(Given information)

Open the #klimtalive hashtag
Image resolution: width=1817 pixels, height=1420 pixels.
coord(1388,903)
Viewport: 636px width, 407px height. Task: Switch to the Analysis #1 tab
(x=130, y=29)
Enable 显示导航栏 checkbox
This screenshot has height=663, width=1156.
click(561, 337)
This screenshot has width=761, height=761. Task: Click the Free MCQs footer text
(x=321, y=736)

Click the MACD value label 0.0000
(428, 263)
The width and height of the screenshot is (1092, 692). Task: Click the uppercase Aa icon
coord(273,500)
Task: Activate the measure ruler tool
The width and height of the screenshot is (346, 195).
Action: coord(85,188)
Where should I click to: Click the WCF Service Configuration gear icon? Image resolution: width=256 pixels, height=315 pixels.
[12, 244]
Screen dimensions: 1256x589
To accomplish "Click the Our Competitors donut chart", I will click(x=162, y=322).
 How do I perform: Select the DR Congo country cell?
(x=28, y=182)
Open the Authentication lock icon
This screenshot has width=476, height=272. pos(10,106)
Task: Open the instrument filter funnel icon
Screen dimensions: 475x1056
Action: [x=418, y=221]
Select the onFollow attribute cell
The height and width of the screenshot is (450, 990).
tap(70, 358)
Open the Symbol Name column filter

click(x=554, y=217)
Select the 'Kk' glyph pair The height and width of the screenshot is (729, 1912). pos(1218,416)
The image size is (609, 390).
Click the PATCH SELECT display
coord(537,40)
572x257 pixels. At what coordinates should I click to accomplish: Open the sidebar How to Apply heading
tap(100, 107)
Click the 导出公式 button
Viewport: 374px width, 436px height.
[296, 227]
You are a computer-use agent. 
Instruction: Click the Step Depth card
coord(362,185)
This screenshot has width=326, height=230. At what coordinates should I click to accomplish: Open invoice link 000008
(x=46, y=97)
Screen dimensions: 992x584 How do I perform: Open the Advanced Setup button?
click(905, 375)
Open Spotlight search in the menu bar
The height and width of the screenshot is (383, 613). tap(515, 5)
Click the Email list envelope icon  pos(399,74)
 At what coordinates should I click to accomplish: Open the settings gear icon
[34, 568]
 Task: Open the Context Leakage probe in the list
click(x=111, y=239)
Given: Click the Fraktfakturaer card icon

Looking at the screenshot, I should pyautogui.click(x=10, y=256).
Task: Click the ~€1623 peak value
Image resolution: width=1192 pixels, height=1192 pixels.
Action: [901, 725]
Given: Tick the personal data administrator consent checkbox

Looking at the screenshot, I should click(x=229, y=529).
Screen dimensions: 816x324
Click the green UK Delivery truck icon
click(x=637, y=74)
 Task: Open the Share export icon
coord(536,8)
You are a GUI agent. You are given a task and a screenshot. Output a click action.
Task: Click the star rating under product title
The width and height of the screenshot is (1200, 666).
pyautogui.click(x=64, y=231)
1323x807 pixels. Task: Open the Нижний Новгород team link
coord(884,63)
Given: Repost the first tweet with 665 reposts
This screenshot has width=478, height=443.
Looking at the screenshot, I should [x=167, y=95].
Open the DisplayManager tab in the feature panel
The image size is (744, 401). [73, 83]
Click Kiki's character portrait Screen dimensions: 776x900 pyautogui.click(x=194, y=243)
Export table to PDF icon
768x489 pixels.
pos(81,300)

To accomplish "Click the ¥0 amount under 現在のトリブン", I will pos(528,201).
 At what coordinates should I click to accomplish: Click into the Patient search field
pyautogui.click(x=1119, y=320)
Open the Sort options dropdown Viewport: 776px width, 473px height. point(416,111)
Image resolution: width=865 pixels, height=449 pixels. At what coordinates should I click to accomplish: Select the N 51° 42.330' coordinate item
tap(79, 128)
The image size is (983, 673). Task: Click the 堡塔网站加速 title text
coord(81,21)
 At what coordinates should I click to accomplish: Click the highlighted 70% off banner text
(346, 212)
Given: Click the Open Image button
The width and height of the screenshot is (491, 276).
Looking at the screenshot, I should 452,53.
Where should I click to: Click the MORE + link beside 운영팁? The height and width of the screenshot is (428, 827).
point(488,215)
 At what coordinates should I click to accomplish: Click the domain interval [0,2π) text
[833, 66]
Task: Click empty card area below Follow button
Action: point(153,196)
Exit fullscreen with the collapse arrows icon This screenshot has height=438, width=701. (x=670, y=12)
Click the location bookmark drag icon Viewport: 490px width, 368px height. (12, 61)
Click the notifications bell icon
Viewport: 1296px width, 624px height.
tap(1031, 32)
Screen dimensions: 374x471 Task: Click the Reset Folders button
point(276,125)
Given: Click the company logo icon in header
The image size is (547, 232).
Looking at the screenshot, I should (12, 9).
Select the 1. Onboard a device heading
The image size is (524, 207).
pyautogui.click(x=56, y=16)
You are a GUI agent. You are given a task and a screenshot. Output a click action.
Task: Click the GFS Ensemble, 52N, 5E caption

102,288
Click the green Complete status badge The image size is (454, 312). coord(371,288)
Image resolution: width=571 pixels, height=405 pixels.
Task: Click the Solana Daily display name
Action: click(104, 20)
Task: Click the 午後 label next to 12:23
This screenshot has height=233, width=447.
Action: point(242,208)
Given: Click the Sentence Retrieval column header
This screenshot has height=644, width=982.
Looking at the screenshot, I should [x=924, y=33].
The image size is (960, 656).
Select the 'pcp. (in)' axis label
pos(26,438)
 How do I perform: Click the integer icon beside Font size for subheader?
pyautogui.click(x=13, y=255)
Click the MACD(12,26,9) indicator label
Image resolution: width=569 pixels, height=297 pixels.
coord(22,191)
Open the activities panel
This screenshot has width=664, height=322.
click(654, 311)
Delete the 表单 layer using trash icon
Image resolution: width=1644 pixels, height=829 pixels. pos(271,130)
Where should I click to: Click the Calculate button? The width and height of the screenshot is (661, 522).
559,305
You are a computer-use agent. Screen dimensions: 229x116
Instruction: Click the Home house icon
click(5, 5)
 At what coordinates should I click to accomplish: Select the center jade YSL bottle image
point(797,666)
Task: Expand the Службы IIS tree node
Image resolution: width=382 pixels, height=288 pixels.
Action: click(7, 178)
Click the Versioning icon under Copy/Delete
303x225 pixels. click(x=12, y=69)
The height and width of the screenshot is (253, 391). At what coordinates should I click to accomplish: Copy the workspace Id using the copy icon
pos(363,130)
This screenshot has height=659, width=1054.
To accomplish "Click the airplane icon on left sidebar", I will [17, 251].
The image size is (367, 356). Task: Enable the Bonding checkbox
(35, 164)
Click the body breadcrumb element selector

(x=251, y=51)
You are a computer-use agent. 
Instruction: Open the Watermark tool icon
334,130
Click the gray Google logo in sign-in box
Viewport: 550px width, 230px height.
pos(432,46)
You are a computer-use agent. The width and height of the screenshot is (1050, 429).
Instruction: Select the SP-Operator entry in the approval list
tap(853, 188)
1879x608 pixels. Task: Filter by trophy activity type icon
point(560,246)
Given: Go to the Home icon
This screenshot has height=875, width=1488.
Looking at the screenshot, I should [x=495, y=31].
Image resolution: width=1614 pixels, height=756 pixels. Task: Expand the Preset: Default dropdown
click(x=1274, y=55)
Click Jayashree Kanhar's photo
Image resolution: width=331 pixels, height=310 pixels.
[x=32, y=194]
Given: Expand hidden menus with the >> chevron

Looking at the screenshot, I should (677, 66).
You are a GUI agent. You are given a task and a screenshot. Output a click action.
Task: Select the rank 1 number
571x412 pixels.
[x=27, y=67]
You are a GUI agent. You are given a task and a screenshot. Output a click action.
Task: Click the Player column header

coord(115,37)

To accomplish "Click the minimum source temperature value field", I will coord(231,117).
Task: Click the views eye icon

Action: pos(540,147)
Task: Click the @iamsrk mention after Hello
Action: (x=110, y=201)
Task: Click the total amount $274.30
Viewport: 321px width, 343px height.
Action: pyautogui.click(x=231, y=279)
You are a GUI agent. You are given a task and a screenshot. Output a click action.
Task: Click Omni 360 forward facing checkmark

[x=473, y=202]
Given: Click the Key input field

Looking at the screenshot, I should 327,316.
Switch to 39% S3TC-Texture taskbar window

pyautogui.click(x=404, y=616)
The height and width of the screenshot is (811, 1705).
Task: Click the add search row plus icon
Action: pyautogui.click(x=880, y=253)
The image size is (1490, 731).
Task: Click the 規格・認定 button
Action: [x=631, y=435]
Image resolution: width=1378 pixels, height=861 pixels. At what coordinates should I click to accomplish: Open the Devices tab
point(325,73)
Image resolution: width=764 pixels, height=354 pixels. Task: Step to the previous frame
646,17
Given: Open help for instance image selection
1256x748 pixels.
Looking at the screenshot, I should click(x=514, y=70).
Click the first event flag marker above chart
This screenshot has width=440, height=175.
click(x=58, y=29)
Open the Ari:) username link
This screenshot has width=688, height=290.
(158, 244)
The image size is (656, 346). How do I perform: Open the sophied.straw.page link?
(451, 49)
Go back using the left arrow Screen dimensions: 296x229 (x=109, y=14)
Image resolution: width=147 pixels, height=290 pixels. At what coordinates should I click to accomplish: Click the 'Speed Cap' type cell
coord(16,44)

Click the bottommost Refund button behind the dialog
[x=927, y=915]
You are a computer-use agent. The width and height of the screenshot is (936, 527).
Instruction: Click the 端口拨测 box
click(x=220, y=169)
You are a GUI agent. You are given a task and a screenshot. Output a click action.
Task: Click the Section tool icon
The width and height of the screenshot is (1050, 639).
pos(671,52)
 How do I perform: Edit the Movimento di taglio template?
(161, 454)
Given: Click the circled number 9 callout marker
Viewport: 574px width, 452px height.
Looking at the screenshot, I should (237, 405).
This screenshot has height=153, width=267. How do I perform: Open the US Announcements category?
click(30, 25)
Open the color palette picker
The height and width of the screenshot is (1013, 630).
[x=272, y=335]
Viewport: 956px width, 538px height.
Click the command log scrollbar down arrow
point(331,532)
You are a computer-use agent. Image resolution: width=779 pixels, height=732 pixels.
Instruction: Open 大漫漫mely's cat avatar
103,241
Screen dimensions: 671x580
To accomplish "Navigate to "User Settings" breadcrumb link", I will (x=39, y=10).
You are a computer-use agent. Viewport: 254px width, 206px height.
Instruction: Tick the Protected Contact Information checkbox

(End Given information)

For this task, write out exactly the lines of the entries above, starting at the line with "Image resolution: width=865" and ending at the line with "Exit fullscreen with", both included, and no others.

Image resolution: width=865 pixels, height=449 pixels. At what coordinates should I click to accomplish: Select the N 51° 42.330' coordinate item
tap(79, 128)
The image size is (983, 673). Task: Click the 堡塔网站加速 title text
coord(81,21)
 At what coordinates should I click to accomplish: Click the highlighted 70% off banner text
(346, 212)
Given: Click the Open Image button
The width and height of the screenshot is (491, 276).
Looking at the screenshot, I should 452,53.
Where should I click to: Click the MORE + link beside 운영팁? The height and width of the screenshot is (428, 827).
point(488,215)
 At what coordinates should I click to accomplish: Click the domain interval [0,2π) text
[833, 66]
Task: Click empty card area below Follow button
Action: point(153,196)
Exit fullscreen with the collapse arrows icon This screenshot has height=438, width=701. (x=670, y=12)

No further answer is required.